** Input follows **
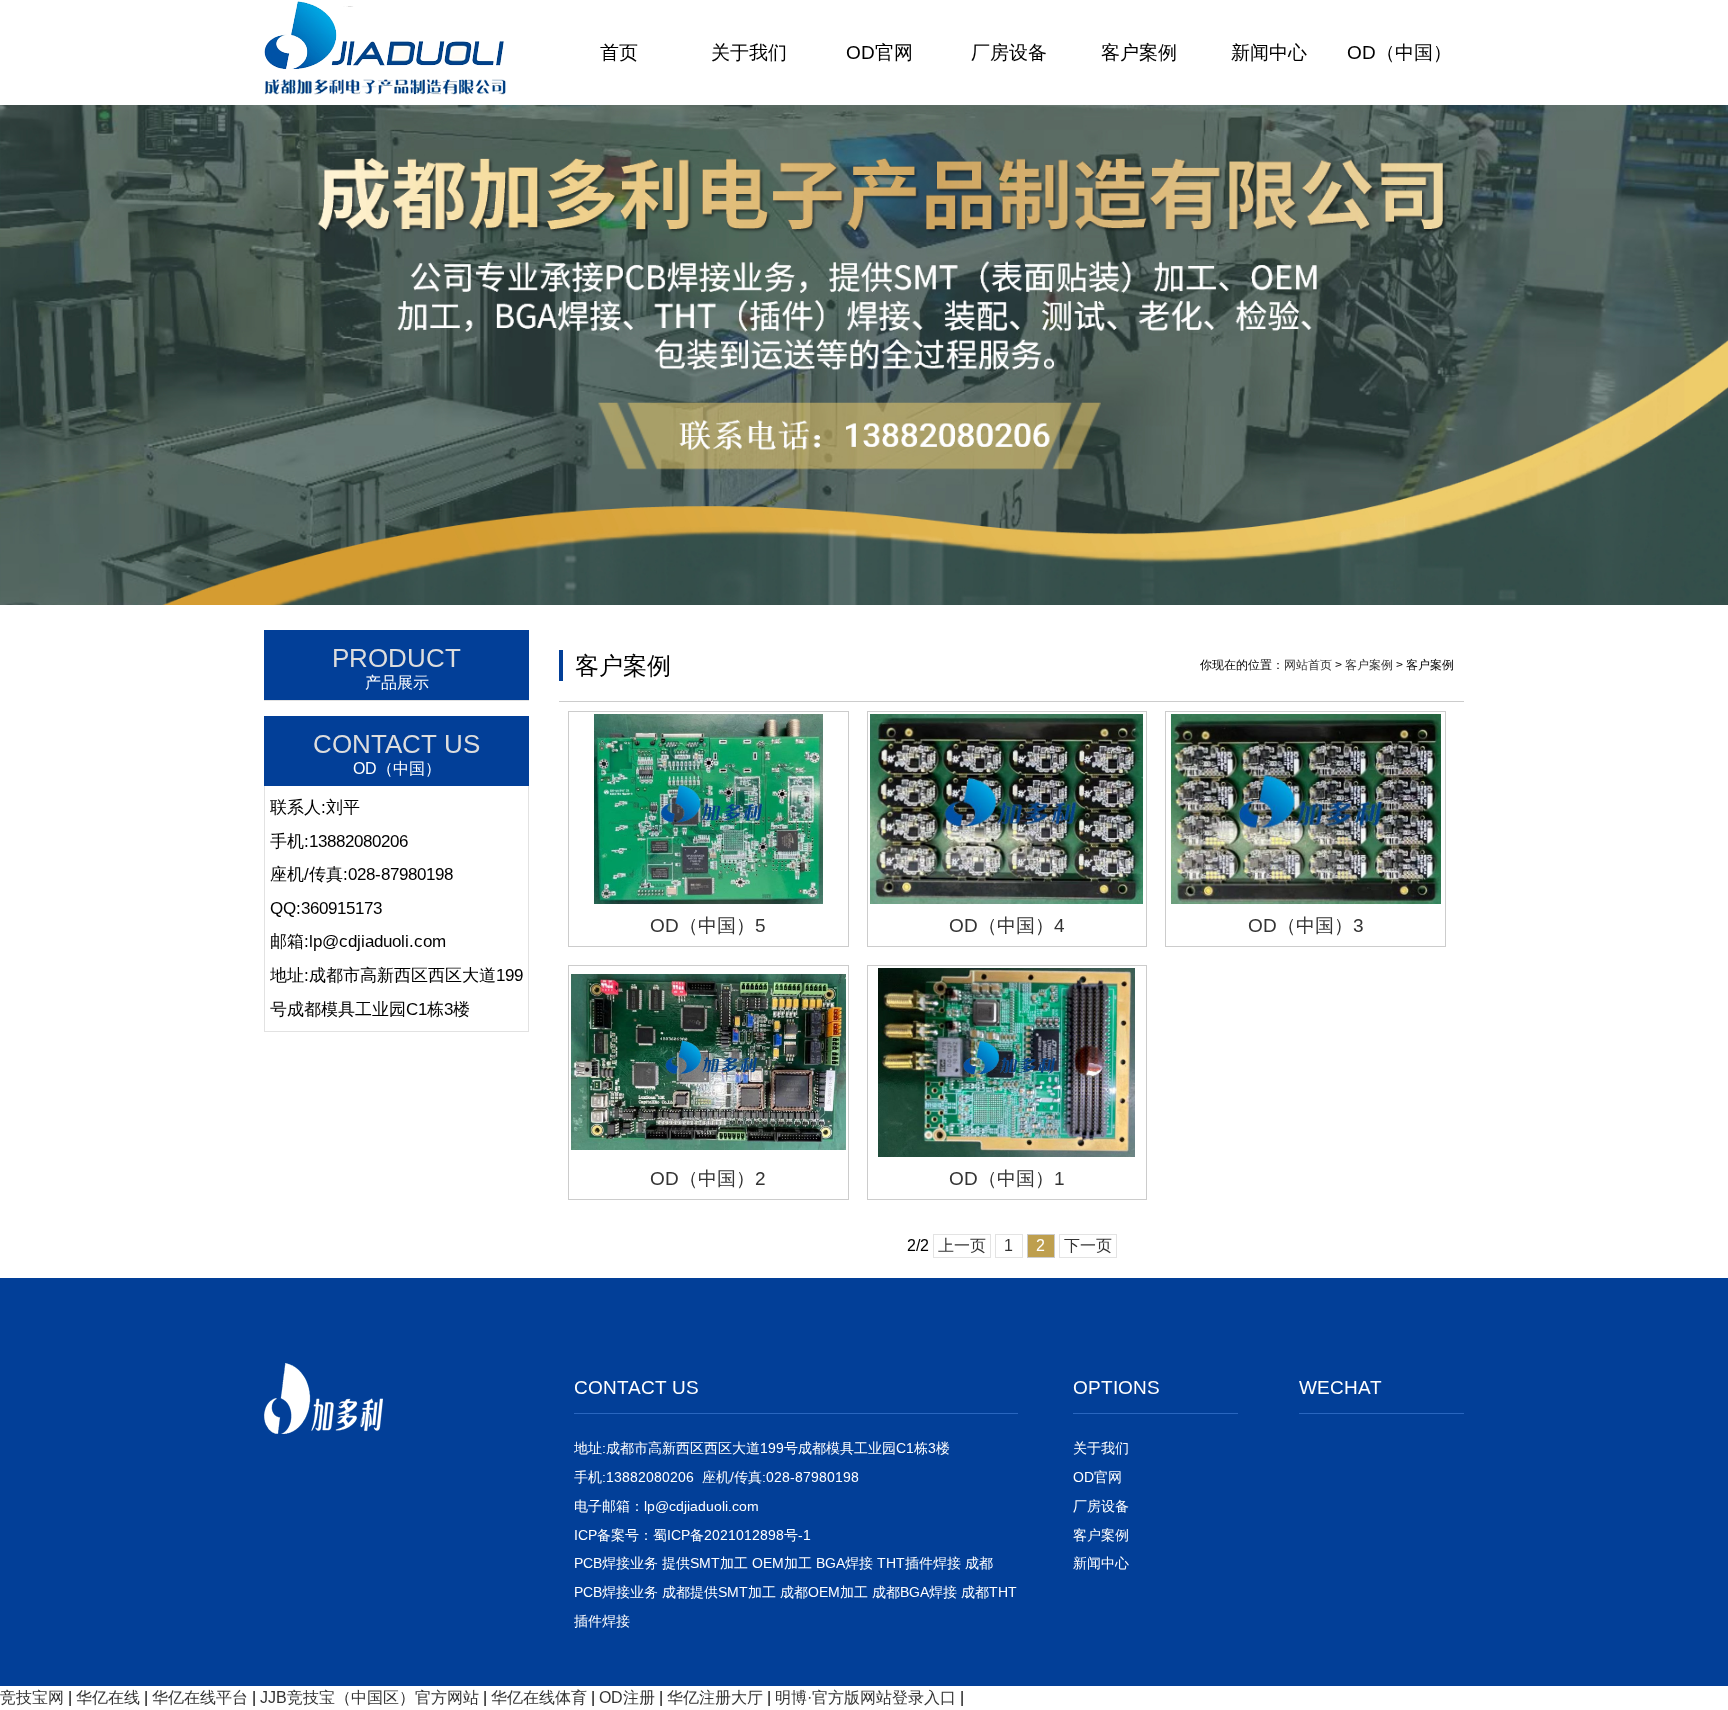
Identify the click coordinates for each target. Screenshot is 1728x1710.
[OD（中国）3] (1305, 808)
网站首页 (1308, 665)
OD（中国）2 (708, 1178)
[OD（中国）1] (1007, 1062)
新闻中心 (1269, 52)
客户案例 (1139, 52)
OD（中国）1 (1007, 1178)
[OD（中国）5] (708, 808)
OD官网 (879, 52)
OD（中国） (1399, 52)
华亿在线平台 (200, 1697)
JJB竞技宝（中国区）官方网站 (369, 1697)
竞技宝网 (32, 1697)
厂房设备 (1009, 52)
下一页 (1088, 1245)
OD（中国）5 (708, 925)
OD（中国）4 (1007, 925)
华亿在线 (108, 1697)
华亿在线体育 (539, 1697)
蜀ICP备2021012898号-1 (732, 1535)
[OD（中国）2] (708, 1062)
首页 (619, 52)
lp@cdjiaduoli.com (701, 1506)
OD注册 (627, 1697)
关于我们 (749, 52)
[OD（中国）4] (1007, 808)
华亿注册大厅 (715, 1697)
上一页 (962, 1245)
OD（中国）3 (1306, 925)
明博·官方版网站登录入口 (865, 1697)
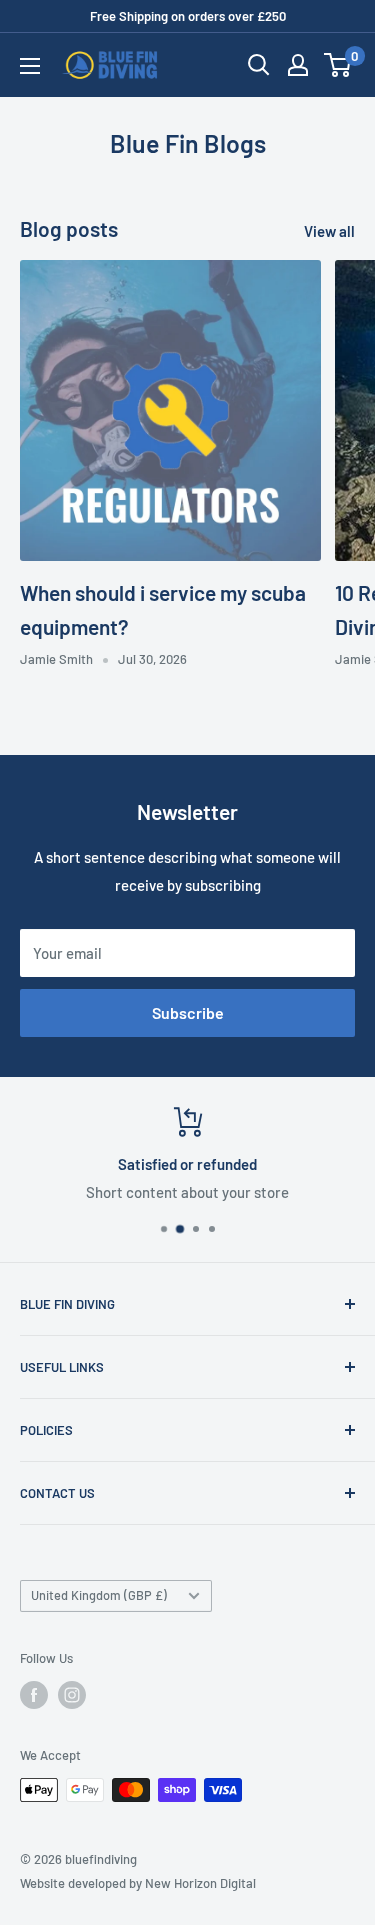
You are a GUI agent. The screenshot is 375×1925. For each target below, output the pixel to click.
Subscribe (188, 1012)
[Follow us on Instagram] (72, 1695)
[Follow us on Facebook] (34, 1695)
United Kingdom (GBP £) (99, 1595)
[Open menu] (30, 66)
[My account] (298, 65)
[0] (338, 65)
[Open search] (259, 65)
** End of Input **
** Input follows **
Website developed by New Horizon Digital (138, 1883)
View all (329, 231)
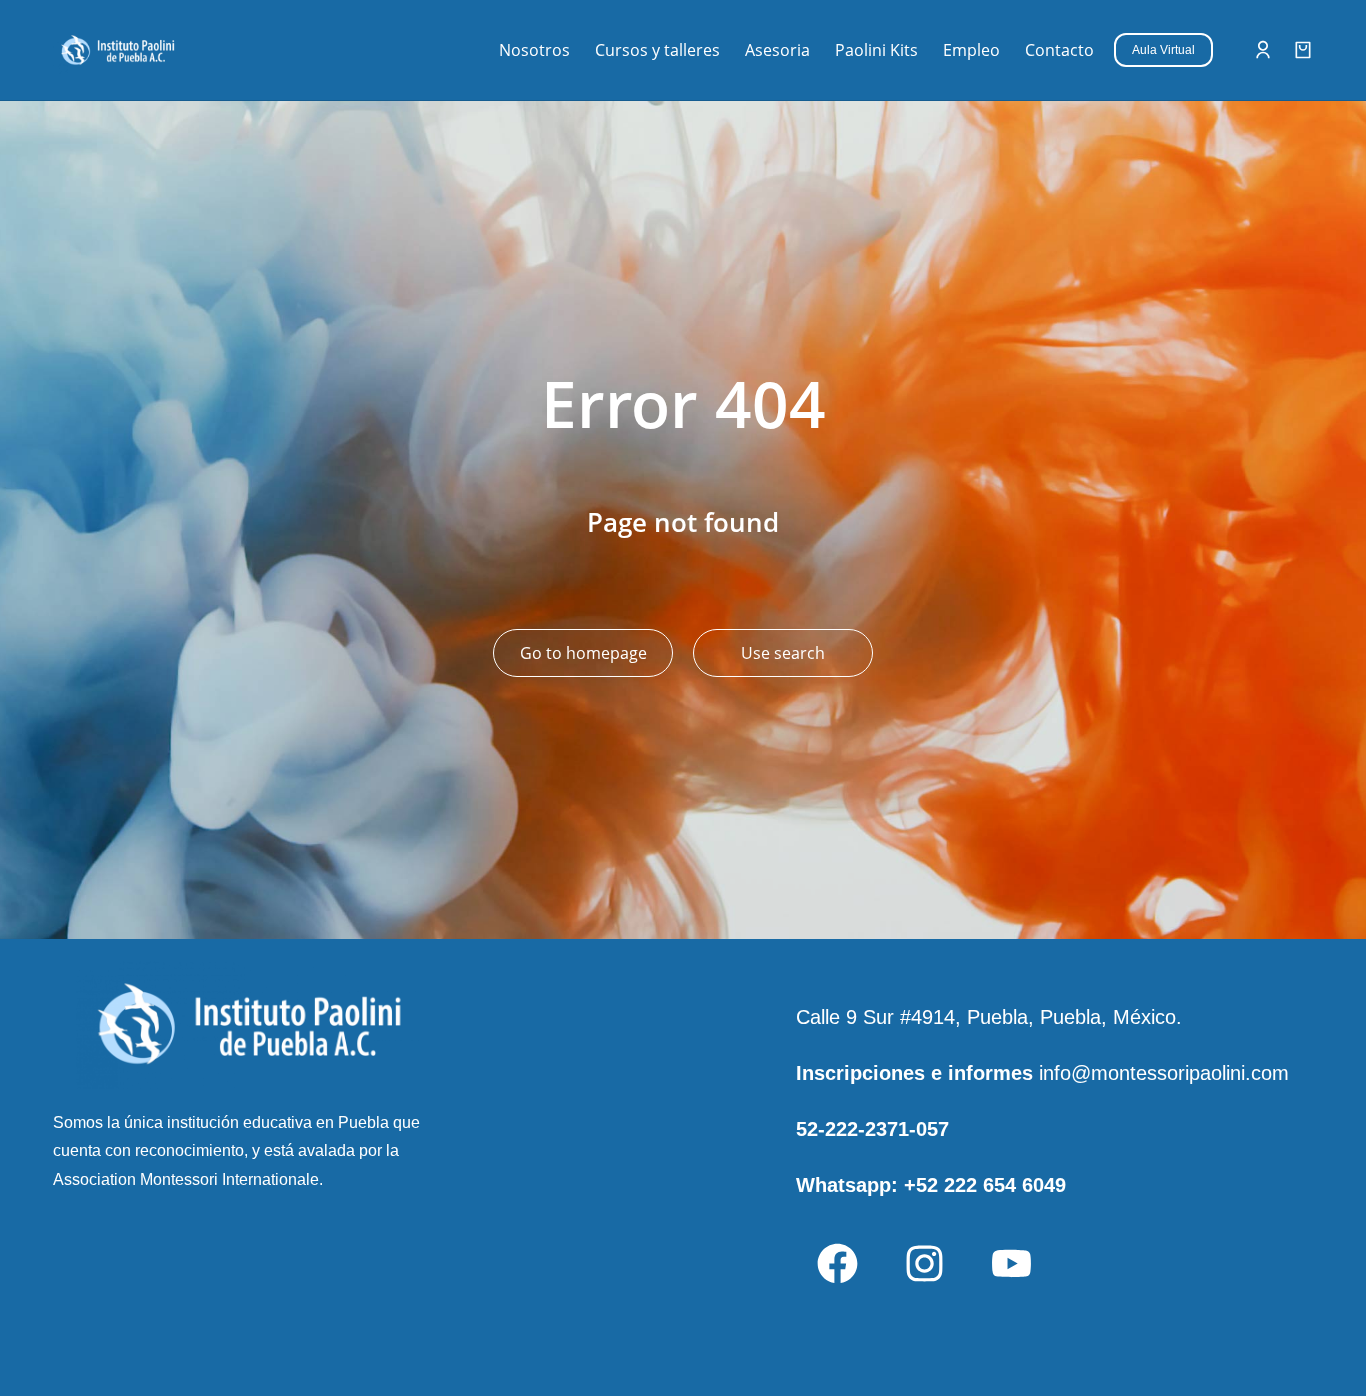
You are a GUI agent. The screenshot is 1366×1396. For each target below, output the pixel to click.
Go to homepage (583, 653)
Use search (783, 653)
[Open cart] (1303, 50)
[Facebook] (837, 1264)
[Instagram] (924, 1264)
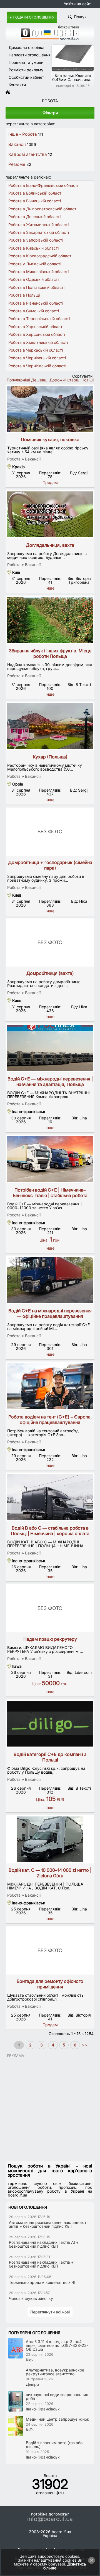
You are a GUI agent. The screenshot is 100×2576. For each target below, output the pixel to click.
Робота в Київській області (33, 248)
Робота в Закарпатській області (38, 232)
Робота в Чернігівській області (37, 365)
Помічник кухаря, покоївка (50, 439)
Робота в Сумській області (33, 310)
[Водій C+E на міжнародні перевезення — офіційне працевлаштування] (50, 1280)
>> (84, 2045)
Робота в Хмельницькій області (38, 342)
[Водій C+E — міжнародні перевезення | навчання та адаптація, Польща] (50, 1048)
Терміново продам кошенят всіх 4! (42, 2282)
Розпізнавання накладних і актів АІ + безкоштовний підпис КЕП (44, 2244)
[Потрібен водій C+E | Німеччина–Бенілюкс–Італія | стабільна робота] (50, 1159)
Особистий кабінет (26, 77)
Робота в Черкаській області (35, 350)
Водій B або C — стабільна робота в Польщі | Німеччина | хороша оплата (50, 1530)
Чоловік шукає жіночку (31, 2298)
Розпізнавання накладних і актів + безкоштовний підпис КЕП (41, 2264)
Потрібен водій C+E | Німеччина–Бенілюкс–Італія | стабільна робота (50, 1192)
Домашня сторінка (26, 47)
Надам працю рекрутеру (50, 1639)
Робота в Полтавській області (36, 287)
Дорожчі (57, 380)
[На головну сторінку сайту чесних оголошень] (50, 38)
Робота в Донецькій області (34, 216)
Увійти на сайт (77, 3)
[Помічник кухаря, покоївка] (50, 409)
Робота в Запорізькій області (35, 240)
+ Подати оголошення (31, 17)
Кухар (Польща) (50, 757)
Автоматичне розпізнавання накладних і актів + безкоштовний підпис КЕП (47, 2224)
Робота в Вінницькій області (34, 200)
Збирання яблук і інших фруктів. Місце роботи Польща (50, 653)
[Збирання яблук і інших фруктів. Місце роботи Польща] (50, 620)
** End of Input **
- **Task to carry out**
In the records above, how many lines contain the word "agent"? State only the number.

- **Answer section**
3